Anticipation – YS Day 3
Today was a weird day for me. Most of my friends went to church instead of sessions this morning so I was on my own. My soul was still tender from yesterday and just walking into the main session room was pretty emotional.
They started the session with an illusionist who escaped from a glass tank. I tried to hold my breath as long as she did – twice. It was what I would normally think of as pretty cheesy, but, for some reason, when she finally burst out of the top of the tank, I was near tears.
After her, they brought out Shane and Shane for some worship. By the second song, I was a mess. I barely noticed a guy come in and ask if the seat next to me was taken. He looked into my face and just sat down. It’s as if there was a buffer around me of silence as he sat next to me and obviously didn’t want to disturb whatever I was experiencing.

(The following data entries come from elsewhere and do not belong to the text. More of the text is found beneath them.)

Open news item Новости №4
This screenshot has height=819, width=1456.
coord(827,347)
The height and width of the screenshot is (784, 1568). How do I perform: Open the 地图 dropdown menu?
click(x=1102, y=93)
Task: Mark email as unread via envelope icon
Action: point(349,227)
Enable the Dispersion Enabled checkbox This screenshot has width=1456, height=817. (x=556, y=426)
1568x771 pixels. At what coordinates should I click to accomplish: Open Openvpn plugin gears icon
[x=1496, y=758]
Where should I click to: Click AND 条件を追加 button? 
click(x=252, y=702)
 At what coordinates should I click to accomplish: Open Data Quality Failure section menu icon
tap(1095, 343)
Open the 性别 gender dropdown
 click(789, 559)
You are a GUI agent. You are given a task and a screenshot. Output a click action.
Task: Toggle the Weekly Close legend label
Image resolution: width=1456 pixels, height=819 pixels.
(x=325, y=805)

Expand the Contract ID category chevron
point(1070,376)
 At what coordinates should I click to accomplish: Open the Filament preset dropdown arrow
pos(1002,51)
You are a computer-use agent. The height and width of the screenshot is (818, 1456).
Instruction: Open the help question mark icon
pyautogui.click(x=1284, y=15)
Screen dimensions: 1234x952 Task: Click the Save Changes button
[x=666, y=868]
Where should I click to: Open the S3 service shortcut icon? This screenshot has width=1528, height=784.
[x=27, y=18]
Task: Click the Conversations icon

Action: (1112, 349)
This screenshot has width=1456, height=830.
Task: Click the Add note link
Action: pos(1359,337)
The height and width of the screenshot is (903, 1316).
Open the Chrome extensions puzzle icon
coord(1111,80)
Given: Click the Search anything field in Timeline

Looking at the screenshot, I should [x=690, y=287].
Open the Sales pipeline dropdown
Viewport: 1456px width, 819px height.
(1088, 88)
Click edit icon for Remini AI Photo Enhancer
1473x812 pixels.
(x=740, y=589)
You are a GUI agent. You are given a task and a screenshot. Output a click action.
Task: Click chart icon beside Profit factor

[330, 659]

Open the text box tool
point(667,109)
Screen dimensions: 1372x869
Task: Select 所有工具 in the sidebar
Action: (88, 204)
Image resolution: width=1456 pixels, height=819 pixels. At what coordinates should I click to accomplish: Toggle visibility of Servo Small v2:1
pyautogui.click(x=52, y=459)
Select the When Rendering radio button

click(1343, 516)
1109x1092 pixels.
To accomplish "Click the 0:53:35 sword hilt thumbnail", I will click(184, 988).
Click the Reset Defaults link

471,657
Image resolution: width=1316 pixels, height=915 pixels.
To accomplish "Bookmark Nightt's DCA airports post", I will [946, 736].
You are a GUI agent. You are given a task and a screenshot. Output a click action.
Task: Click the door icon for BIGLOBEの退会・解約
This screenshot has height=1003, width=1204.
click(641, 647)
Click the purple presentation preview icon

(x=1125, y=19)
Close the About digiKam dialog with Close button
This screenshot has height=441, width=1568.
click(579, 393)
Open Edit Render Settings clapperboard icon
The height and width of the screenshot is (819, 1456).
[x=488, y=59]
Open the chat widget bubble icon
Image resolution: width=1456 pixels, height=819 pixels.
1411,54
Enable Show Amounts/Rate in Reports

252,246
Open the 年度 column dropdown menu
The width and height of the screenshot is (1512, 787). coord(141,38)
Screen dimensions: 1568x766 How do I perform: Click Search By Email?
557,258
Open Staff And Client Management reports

The speaker was a guy from Soul Survivor that I didn’t stay for. I was as deep into grief and joy as I could be at the time and I just didn’t have it in me to listen to anyone but God.
The grief was for the hurts I had felt in youth ministry, which for some reason were resurfacing. I DID see a lot of old faces and had a lot of memories of my early ministry years. The Joy was from the blessings I see that have been there for a while.
I left there wanting nothing more than to go home and sing with Cathy. Even as I write, I am fighting the urge to just pack up and head home.